Supply chain and nation-state attacks intensify
Historically, nation-state actors directly targeted infrastructure, think tanks, and governments of other countries. However today, nation-state actors are expanding their objectives to pursue intellectual property theft and look for new ways to gain access to their targets through the third parties, software, and networks they rely upon.
Nation-states have become bolder in their attacks as evidenced by the Russian attack on SolarWinds. We have also seen attack tactics evolve from targeted, stealthy operations into opportunistic hacks for potential future uses, such as the attacks attributed to Hafnium.
Interestingly, nation-state attacks are not always highly complex attacks. The reality is that they can be far simpler in design. It’s perhaps no surprise that 95% of cyber security issues are traced back to human error.
This uptick may be due in part from COVID 19 and the shift to hybrid working – forcing core business services out onto the internet – making employees more accessible targets for hackers. Social engineering is the most common method used to break into business systems taking advantage of human vulnerabilities, highlighting the human element of risk and the importance of cyber awareness.

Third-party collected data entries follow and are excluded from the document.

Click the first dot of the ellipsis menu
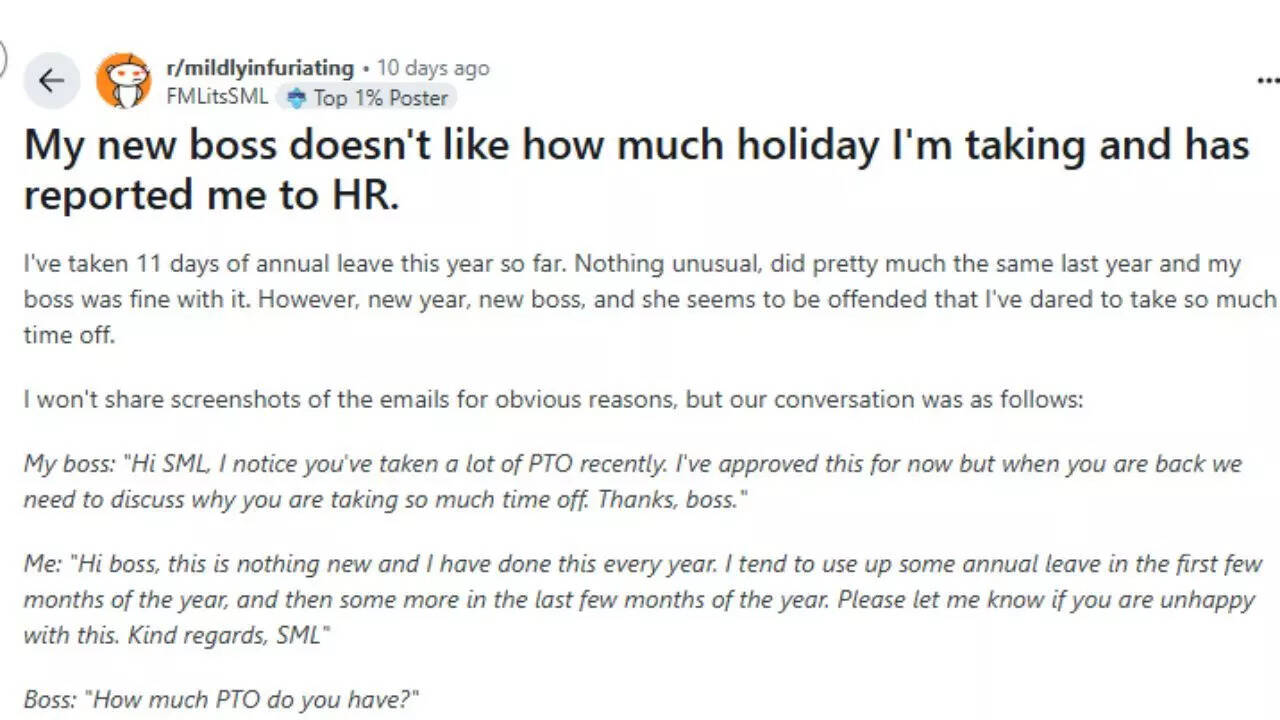1280x720 pixels. click(1259, 80)
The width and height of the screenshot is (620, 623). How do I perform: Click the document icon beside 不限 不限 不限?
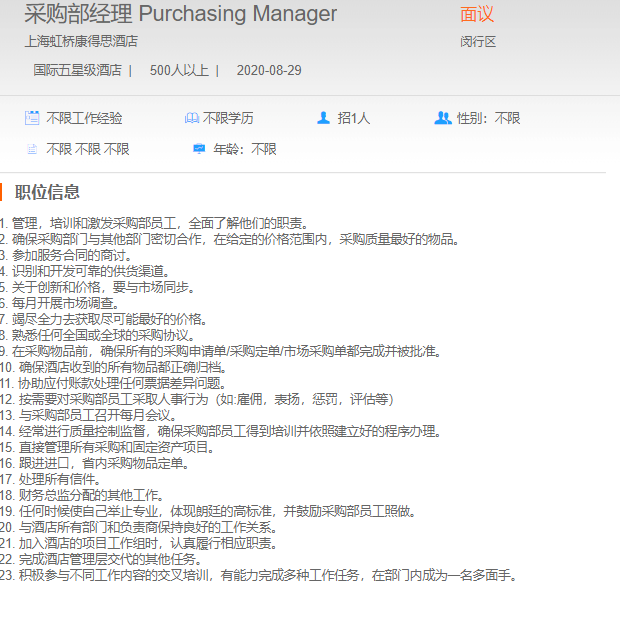click(x=32, y=149)
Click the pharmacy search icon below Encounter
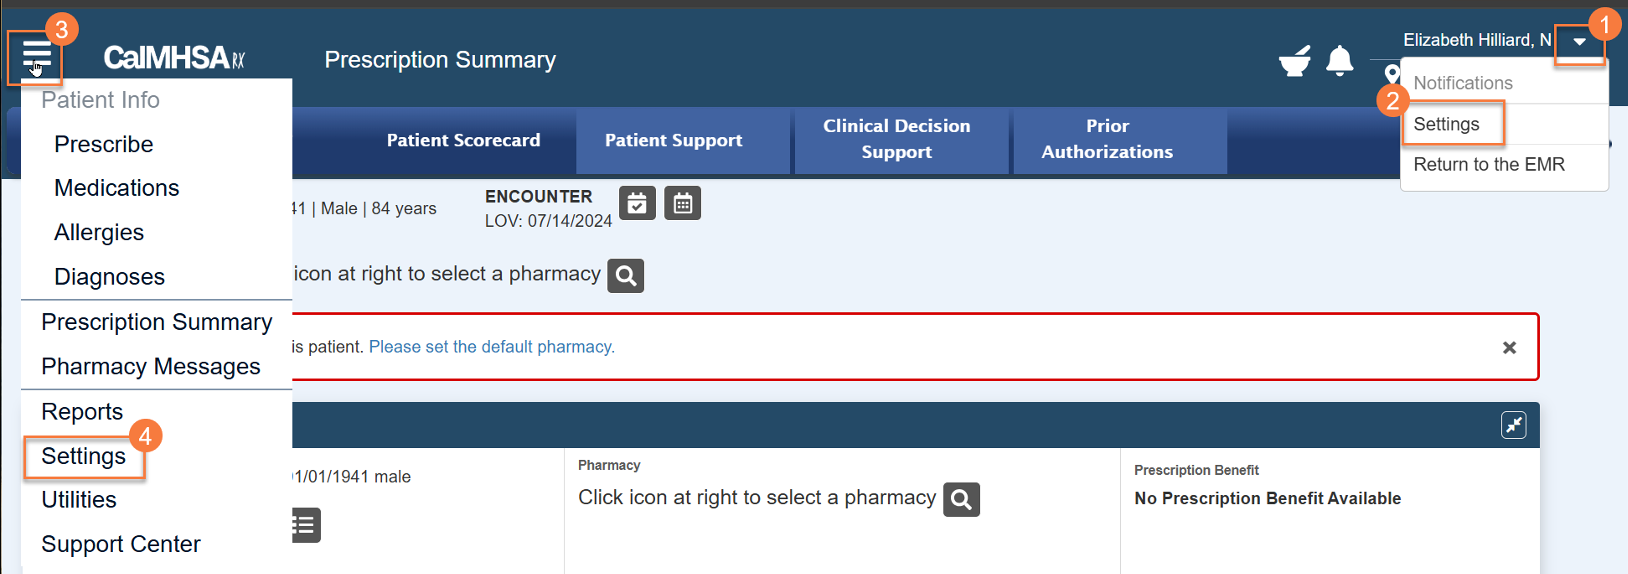 [626, 275]
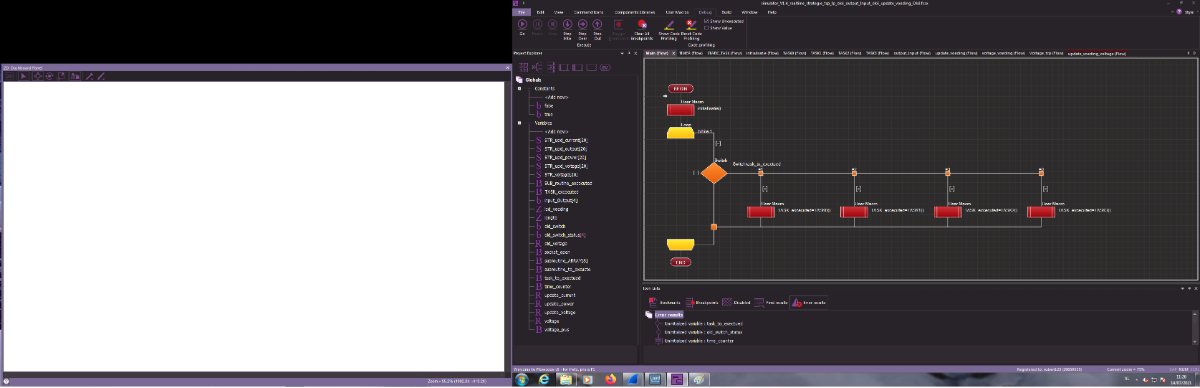
Task: Click the orange Switch decision diamond
Action: [713, 172]
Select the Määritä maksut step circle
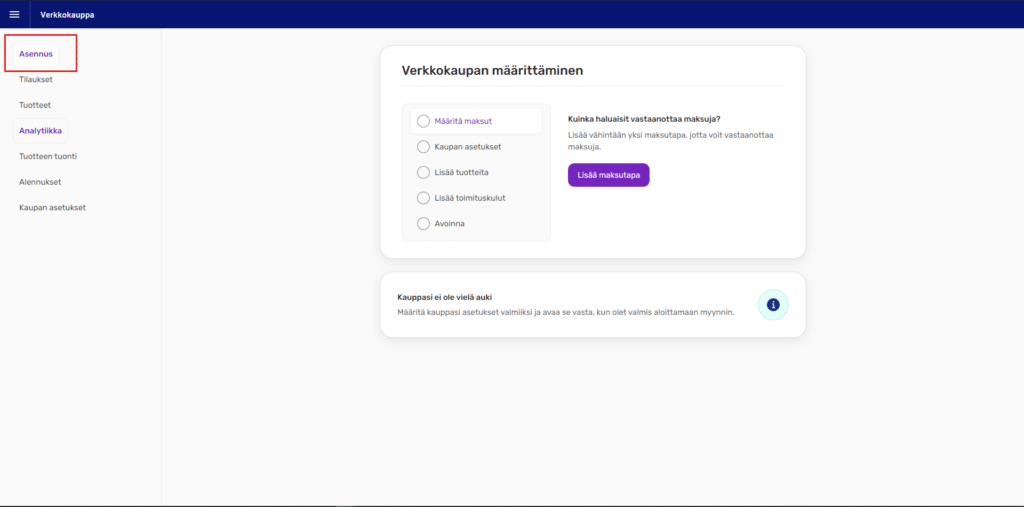Image resolution: width=1024 pixels, height=507 pixels. (x=423, y=121)
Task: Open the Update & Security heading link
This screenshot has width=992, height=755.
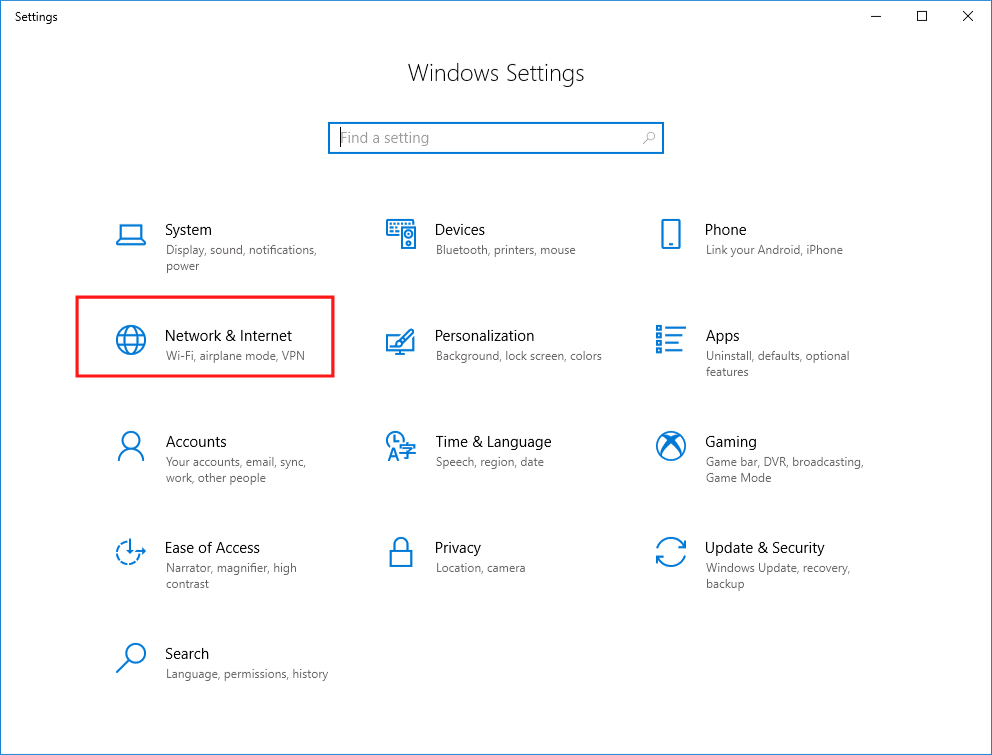Action: coord(764,548)
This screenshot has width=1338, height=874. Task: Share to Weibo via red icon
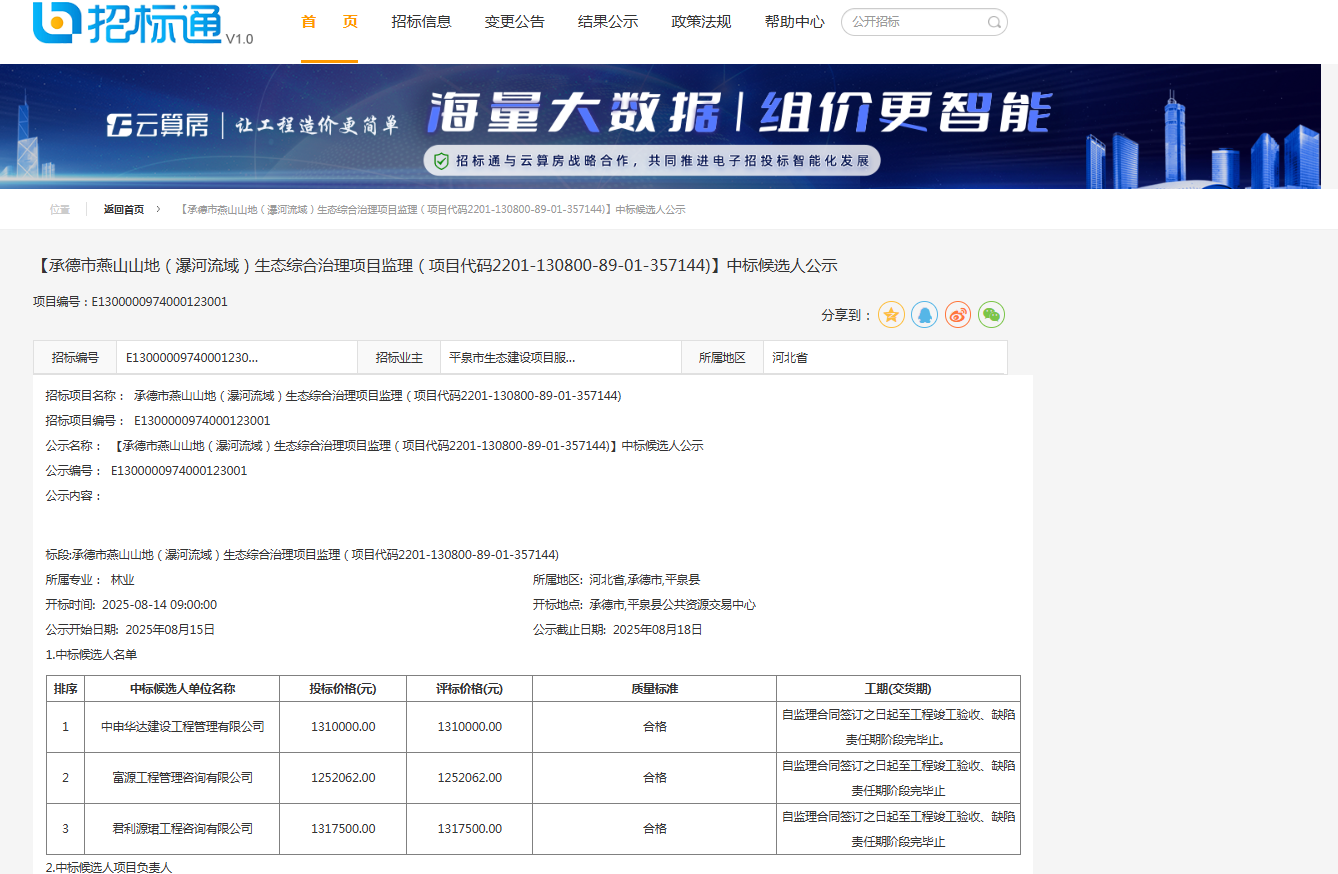pos(958,315)
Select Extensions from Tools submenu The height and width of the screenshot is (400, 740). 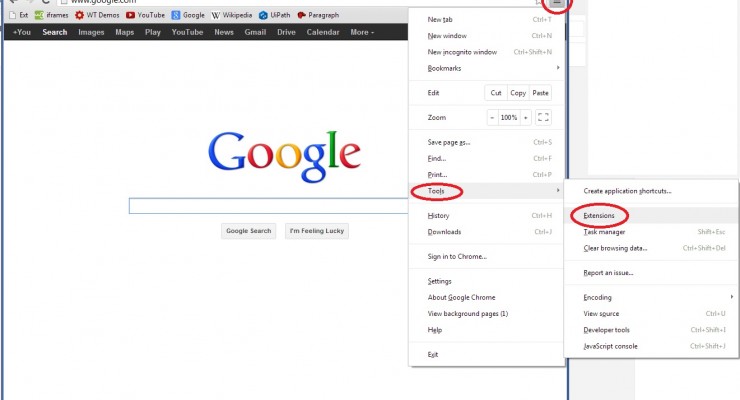[x=600, y=215]
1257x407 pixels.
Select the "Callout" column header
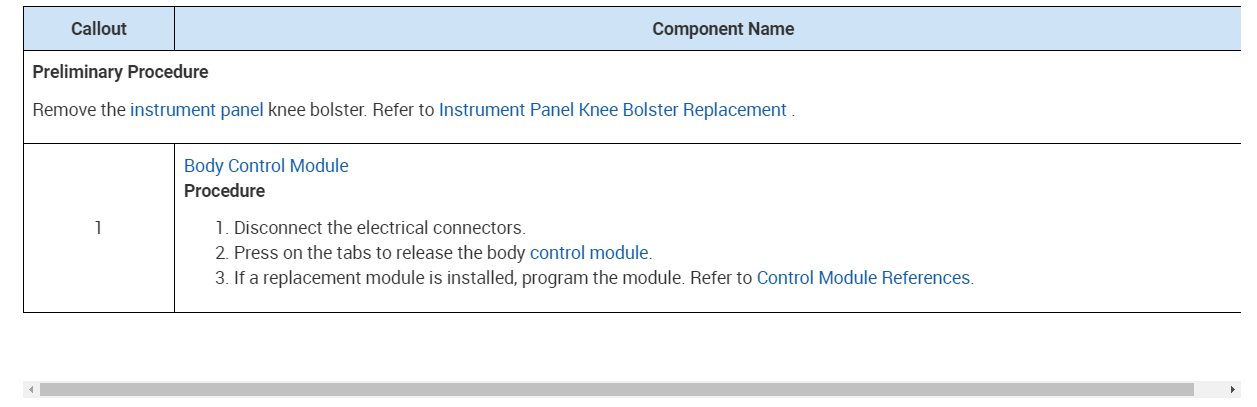pos(99,29)
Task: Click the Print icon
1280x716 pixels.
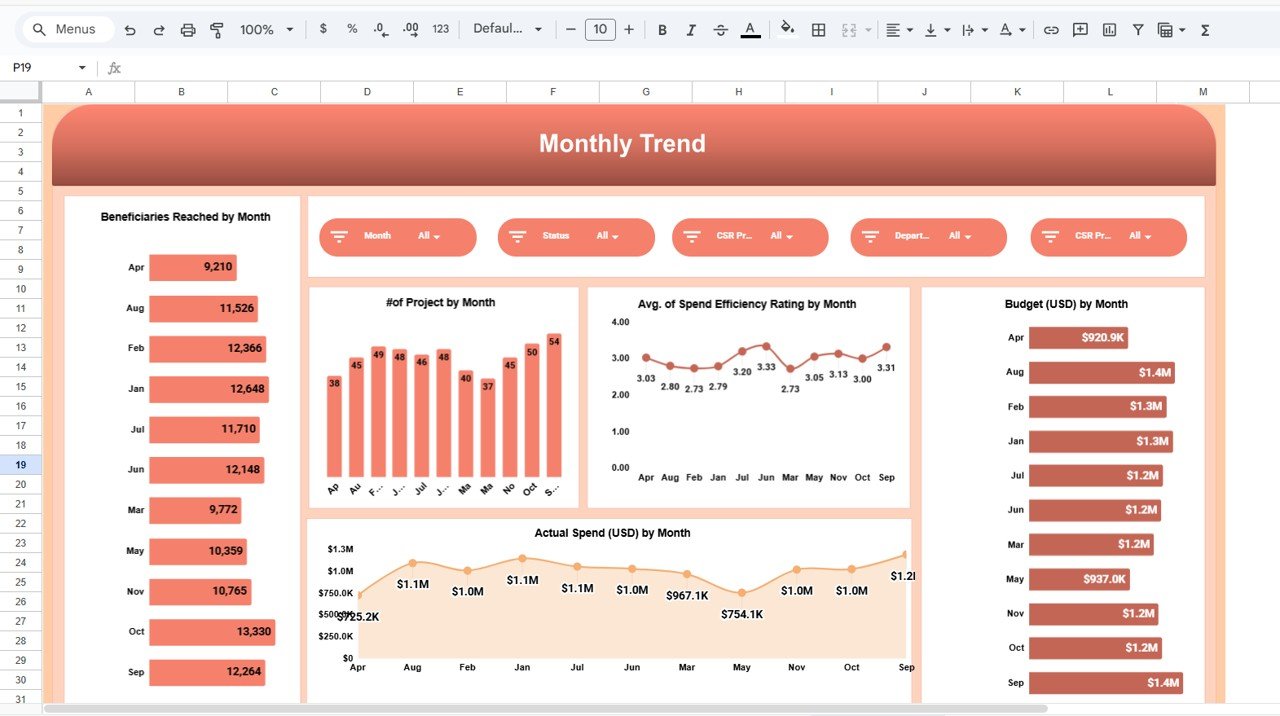Action: [188, 30]
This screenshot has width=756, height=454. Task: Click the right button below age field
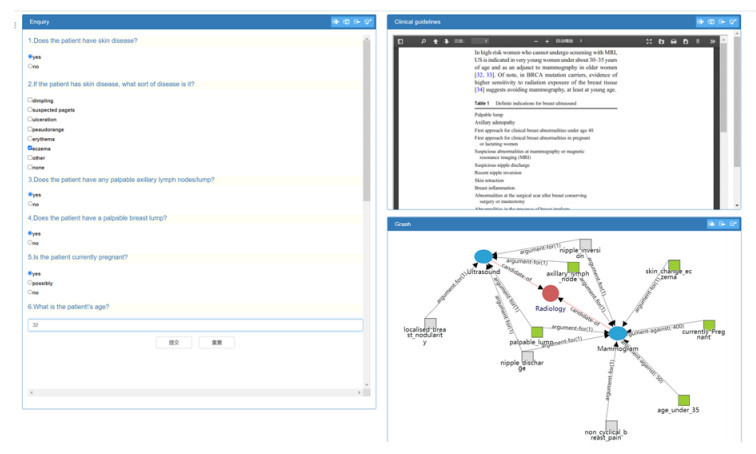(216, 342)
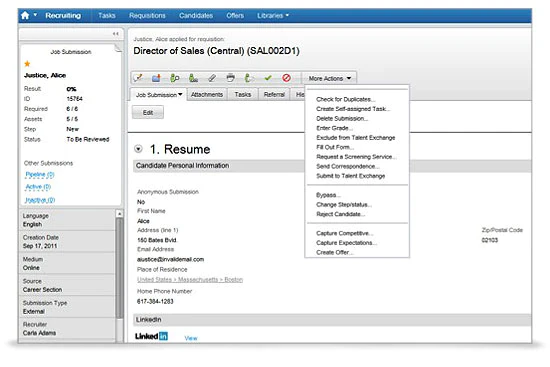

The role of the C-suite and the questions to consider
The C-suite involvement is critical. However, even though the topic of cyber security is an increasingly more prominent in the Boardroom, the question to really take note on is “how deeply does the C-suite understand what’s going on here?”
In my own Boardroom experiences, it is only until leaders really understand the technology, will the right decisions be made with respect to hiring the right talent, resourcing correctly, defining the right policies, and understanding what the risks are over time.
By understanding the technological and risk landscape first, the C-suite will then be able to explore the various parameters necessary including how do we make decisions with respect to these risks? What are our principles, values, and beliefs with respect to cyber? How do we prioritise our data? How do we protect it? And how do we survive risk? – making security and resilience a strategic business issue.
Together is stronger
The cyber threat is seen as an existential one. Businesses and CEOs are taking it seriously with the savviest recognising that no single leader, or team, has the complete perspective needed for effective decision making when it comes to cyber security.
The reality is that the complexity of today’s world makes it difficult for any one group to manage the number and types of internal and external threats, evolving technological landscape and all the vulnerabilities across the cyber security trifecta: people, technology, and governance.
In my experience, the optimal approach for cyber security is a collaborative one – one that takes an enterprise-wide perspective that involves a collaborative way of working, inclusive of the teams of the chief information security officer (CISO), the chief information officer (CIO), and the chief risk officer (CRO), as well as the business units.
From a cross-industry perspective, changes across the broader security ecosystem are also necessary. Embracing the philosophy of collective defence that brings together a mix of business, technology, and government leaders to create an open and ongoing exchange of intelligence sharing, and better collaboration between the public and private sector to fortify our business and government against this existential threat.
Former Defense Secretary, Bob Gates, recently stated that “Cyber is the most dangerous weapon in the world – politically, economically, and militarily.”
Collectively, with better intelligence and stronger collaboration driven by leadership across the public and private sector, can lead to a safer digital world.